— begin —
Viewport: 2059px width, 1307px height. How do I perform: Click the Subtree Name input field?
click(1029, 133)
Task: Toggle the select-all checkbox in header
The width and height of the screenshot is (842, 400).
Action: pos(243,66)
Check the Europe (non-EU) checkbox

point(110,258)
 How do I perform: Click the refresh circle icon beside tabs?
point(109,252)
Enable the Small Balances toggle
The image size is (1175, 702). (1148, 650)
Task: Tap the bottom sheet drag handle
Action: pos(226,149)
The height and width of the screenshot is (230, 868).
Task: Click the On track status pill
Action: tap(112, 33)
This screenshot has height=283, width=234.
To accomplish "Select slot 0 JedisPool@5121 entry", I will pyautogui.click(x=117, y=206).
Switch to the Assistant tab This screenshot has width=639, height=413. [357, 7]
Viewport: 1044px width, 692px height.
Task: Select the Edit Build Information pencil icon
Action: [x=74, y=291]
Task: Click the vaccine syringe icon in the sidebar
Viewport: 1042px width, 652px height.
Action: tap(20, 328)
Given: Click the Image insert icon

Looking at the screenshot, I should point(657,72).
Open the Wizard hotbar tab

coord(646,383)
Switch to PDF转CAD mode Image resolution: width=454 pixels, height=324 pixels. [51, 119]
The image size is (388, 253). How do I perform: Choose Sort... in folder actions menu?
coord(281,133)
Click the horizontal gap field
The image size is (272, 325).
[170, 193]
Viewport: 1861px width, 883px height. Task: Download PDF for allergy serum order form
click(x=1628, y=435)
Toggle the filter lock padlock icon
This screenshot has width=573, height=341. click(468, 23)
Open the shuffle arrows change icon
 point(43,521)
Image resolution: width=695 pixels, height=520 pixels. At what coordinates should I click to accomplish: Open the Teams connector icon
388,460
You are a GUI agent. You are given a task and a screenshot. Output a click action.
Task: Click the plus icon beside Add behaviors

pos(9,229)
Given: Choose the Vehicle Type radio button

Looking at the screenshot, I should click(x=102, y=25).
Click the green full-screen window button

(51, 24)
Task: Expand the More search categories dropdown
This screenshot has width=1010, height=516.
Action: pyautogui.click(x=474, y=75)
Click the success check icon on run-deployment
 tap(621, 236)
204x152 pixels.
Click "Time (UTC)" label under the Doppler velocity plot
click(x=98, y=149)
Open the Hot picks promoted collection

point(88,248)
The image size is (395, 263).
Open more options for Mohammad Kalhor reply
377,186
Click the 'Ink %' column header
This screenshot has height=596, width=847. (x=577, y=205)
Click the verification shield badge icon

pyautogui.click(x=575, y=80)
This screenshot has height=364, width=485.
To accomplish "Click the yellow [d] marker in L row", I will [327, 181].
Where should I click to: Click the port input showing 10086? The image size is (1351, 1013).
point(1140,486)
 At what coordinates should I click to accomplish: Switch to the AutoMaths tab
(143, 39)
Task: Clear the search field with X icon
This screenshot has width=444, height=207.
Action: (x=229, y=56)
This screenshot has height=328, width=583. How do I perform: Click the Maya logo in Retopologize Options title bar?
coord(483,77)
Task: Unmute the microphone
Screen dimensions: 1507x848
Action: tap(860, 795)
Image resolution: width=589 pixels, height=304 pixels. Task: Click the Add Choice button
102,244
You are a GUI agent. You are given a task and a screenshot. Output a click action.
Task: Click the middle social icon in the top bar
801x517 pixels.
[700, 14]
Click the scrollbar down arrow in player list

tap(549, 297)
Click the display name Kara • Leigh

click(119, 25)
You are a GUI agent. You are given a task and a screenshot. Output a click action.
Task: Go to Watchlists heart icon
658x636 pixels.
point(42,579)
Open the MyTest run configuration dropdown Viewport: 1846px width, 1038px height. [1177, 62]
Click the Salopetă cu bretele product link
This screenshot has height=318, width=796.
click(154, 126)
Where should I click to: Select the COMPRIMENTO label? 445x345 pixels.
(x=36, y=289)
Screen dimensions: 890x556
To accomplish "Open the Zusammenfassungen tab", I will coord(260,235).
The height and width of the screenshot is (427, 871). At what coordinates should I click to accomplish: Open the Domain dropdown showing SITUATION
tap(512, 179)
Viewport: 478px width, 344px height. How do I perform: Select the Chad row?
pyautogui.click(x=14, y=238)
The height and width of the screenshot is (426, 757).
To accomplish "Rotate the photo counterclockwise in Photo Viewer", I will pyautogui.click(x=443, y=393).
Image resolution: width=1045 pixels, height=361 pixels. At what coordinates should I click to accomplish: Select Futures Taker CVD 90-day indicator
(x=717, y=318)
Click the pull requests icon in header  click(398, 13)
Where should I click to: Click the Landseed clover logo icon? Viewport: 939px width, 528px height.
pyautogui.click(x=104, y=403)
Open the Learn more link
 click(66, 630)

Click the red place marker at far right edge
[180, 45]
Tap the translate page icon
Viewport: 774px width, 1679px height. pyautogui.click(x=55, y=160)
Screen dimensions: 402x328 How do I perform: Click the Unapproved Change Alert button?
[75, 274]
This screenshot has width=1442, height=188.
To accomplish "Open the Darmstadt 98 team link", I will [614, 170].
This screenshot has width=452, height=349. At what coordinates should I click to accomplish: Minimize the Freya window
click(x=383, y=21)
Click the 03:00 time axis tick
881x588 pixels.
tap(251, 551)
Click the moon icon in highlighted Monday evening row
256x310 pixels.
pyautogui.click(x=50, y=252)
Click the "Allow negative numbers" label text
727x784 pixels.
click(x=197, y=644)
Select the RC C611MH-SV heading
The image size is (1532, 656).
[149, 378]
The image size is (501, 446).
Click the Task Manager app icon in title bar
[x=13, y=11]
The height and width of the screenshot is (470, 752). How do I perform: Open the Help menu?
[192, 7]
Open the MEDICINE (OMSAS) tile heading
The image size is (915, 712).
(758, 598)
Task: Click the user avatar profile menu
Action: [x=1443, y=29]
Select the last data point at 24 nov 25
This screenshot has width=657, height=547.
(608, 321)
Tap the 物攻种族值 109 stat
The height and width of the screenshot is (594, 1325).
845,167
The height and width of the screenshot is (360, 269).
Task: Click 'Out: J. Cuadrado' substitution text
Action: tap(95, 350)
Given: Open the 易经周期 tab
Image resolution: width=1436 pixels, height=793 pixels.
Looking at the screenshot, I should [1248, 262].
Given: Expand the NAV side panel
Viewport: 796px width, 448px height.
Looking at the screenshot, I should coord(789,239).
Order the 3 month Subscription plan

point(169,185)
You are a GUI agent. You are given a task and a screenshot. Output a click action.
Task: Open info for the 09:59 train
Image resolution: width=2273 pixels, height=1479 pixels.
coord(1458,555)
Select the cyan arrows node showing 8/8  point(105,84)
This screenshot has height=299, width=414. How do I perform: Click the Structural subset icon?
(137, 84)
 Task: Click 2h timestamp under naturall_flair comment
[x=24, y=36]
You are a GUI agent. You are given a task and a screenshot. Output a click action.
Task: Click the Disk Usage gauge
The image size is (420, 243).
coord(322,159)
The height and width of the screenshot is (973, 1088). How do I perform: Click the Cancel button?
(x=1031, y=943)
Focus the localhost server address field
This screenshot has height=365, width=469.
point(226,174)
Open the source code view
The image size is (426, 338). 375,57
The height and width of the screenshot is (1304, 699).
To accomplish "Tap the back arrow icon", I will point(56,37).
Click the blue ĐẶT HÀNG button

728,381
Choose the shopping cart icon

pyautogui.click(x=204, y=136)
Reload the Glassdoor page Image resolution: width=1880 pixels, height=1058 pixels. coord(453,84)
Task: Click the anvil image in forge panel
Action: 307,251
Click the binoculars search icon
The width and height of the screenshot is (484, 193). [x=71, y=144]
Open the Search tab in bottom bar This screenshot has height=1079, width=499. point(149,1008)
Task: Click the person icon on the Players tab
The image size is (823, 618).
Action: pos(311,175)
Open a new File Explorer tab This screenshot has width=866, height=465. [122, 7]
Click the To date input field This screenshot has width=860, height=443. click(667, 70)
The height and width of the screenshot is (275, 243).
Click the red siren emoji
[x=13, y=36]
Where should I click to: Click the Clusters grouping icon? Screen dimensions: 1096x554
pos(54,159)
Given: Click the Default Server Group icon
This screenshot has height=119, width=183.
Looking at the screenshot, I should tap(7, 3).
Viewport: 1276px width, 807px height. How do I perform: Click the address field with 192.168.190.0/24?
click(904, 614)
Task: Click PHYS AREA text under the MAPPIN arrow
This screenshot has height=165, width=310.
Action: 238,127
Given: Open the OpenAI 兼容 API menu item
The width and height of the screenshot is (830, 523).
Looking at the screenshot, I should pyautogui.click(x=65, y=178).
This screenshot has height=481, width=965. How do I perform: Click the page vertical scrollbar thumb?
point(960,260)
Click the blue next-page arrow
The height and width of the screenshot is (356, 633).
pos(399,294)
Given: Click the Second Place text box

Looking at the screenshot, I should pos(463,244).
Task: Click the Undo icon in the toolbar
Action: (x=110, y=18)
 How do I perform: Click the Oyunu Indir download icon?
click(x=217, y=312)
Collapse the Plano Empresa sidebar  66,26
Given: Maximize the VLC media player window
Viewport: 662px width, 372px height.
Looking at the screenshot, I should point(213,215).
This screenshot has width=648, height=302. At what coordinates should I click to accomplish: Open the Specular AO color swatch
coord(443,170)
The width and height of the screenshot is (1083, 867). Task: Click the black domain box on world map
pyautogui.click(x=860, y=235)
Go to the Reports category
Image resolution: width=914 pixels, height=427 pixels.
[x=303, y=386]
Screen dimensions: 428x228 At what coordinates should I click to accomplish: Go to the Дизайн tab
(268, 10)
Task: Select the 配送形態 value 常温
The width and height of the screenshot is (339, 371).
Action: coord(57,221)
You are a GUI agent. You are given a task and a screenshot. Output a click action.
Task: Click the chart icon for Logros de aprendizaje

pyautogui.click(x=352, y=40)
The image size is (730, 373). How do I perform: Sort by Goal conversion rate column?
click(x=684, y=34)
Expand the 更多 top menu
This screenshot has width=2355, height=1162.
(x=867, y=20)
— end —
Rewrite the records between the lines holding "This screenshot has height=364, width=485." and "point(1140,486)", inclusive, as a two-column CSV with the header instruction,response. Give one row per record, with its text and its answer each in a single quoted field and any line breaks replaced by spaces.

:: The result ::
instruction,response
"This screenshot has height=364, width=485. To accomplish ""Click the yellow [d] marker in L row"",","I will [327, 181]."
"Where should I click to: Click the port input showing 10086? The image size is (1351, 1013).","point(1140,486)"